##### Input
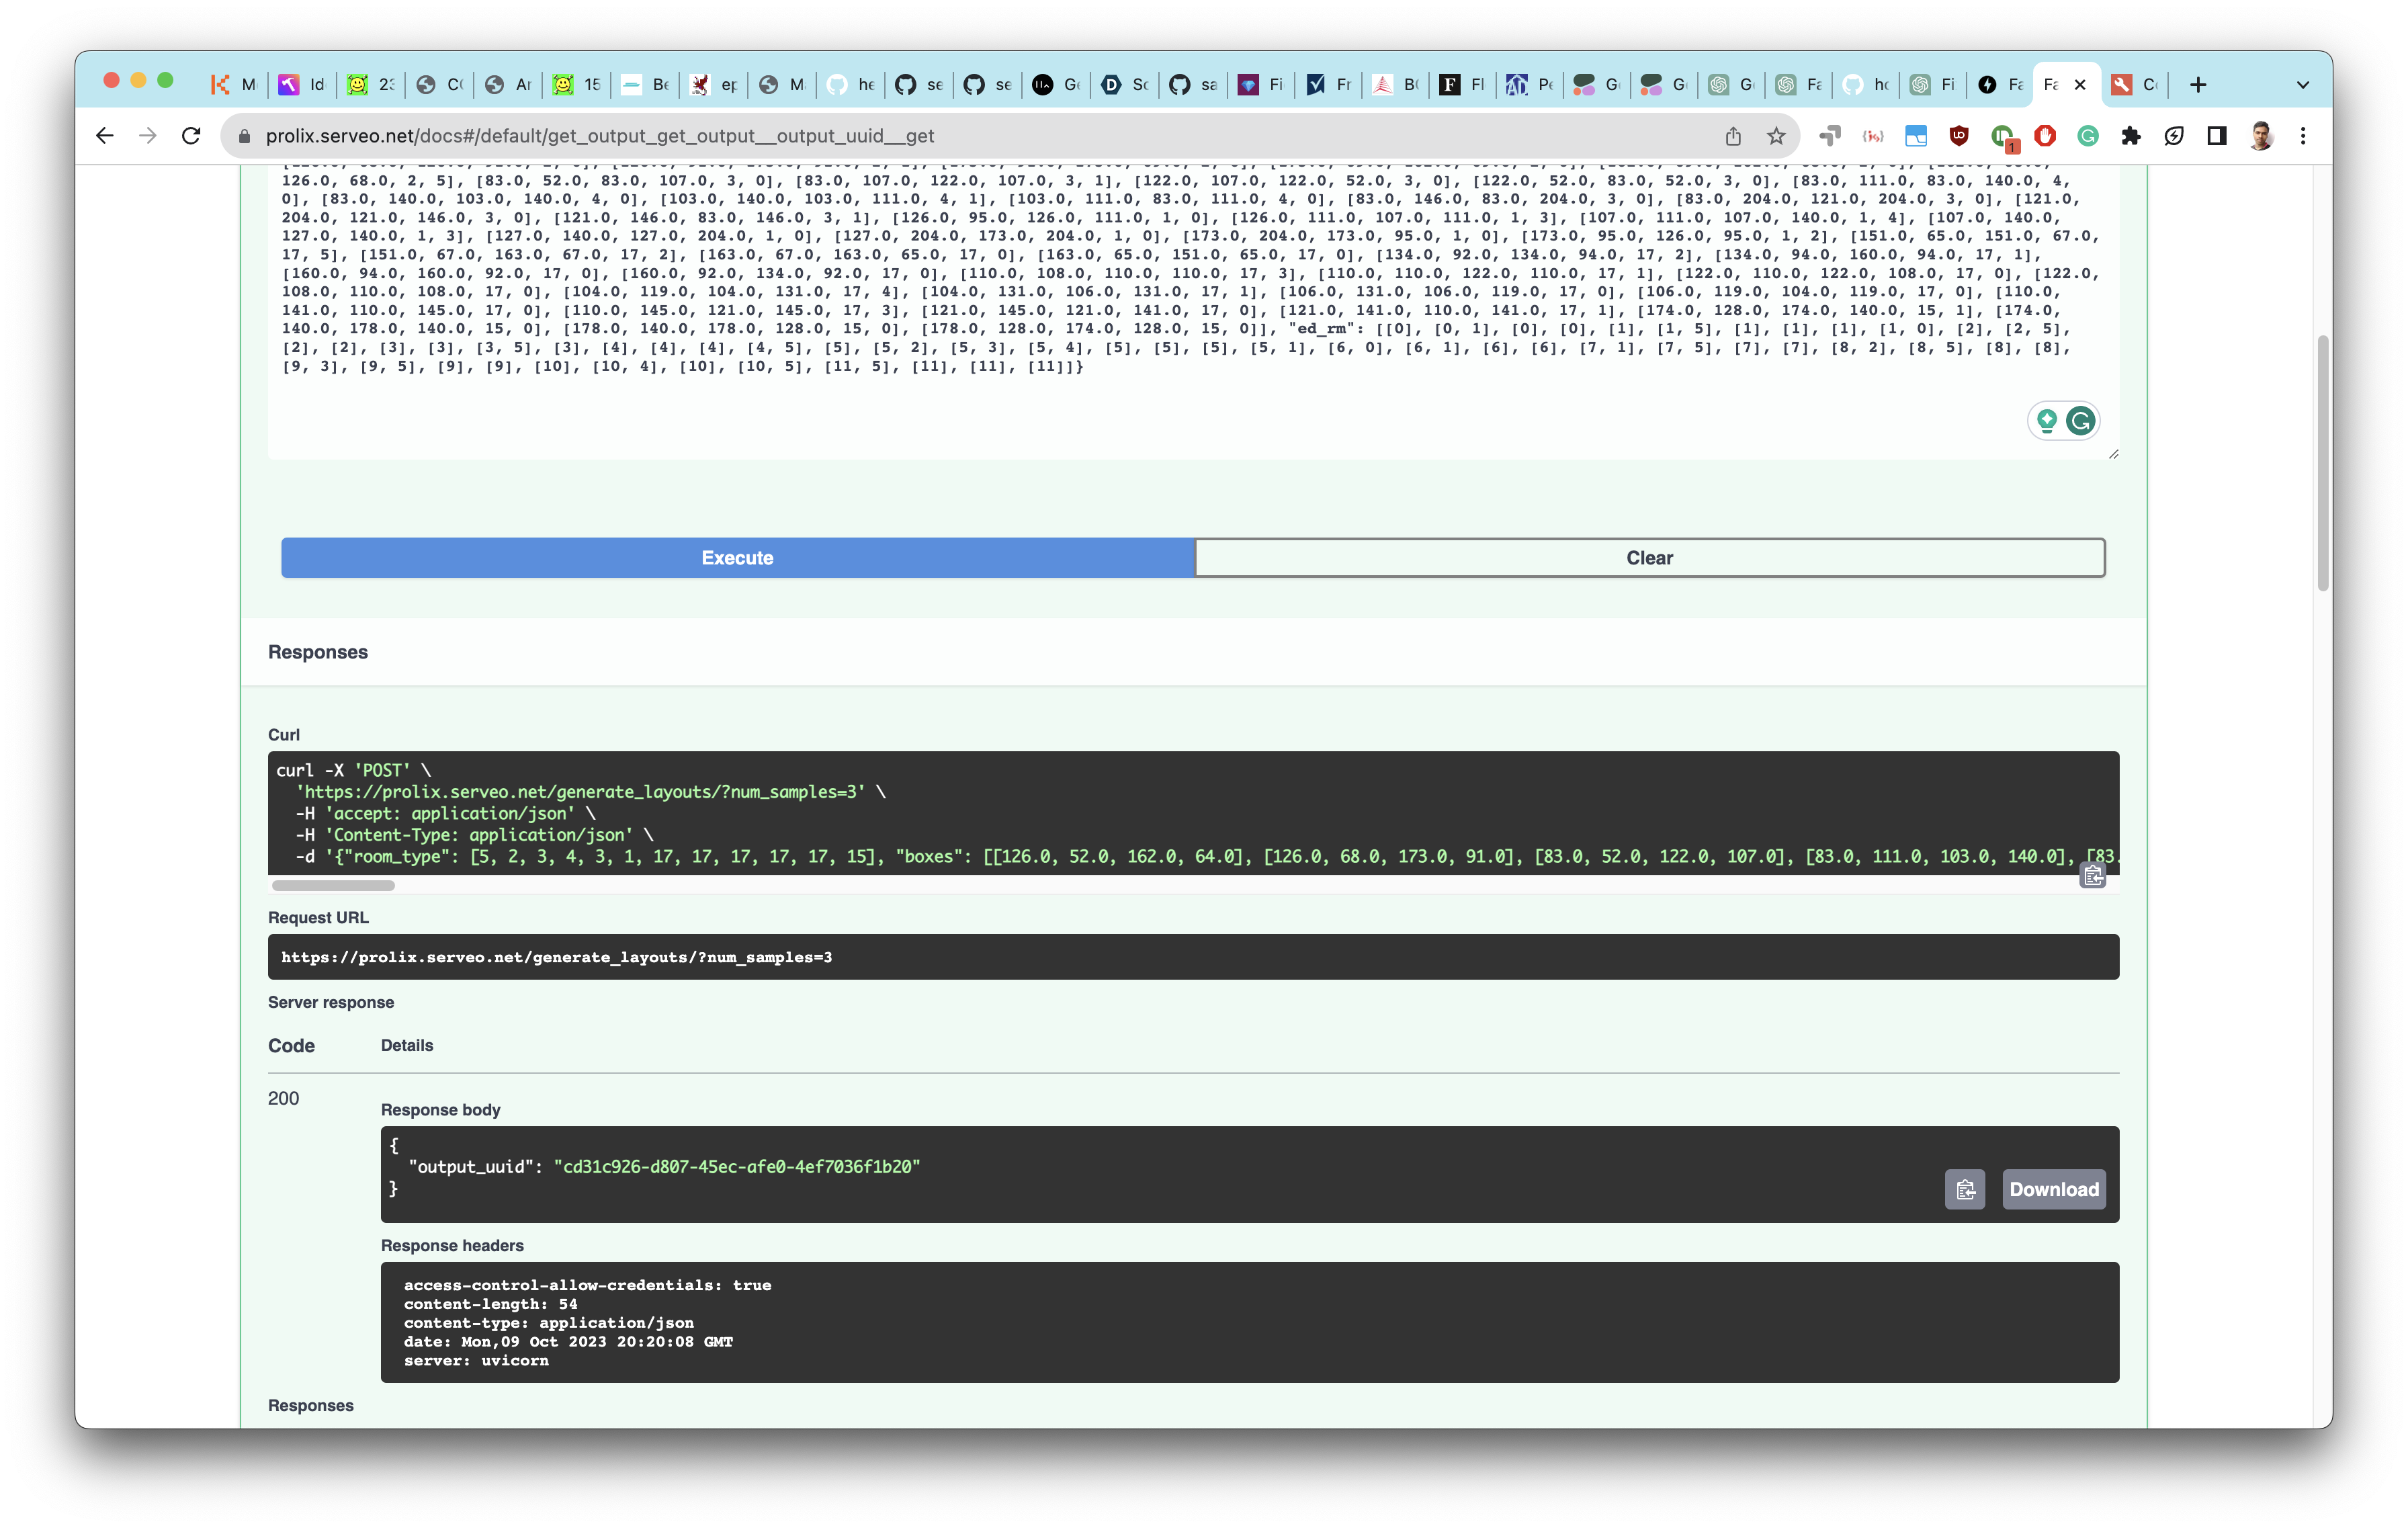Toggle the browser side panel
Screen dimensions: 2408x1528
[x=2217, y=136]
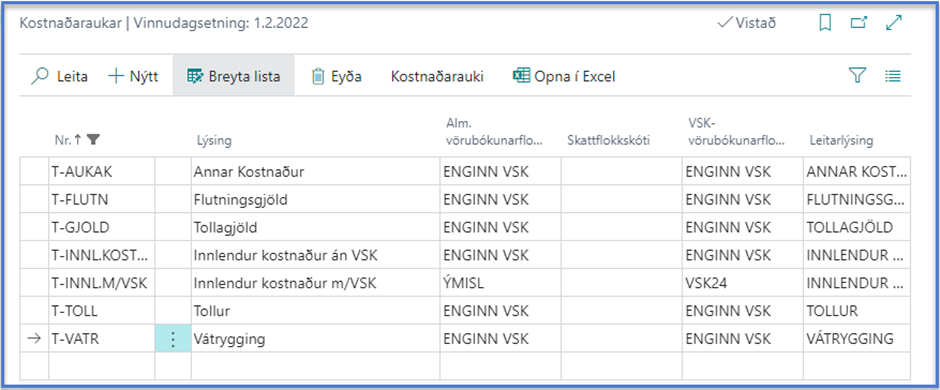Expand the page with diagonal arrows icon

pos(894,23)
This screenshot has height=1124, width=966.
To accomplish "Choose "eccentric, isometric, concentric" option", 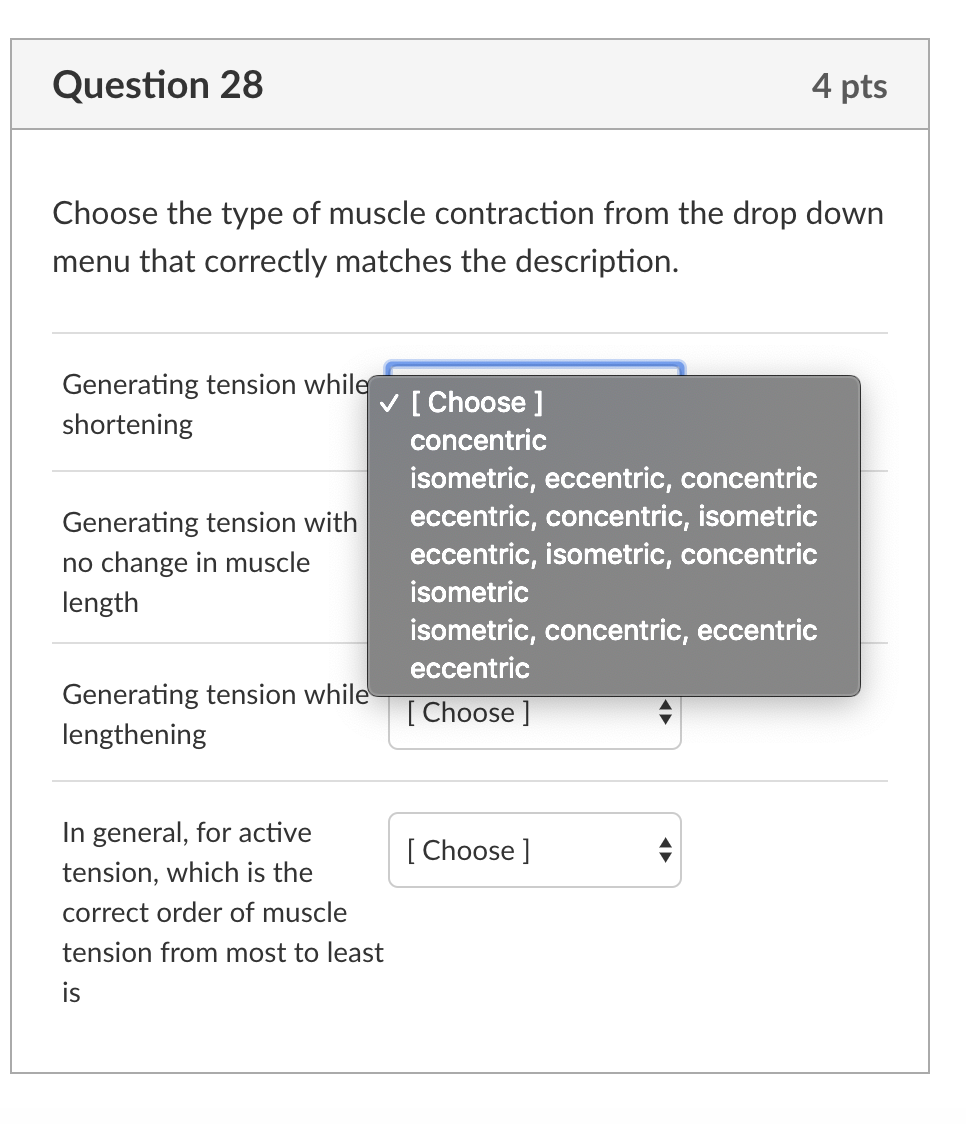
##########
◆ **Directions**
Reproduce every one of the records above word for word, leaving out the pictures.

◆ **In response**
Toggle the browser side panel
Screen dimensions: 2408x1528
[x=2217, y=136]
Expand the page with diagonal arrows icon

pos(894,23)
This screenshot has height=1124, width=966.
To accomplish "Choose "eccentric, isometric, concentric" option", 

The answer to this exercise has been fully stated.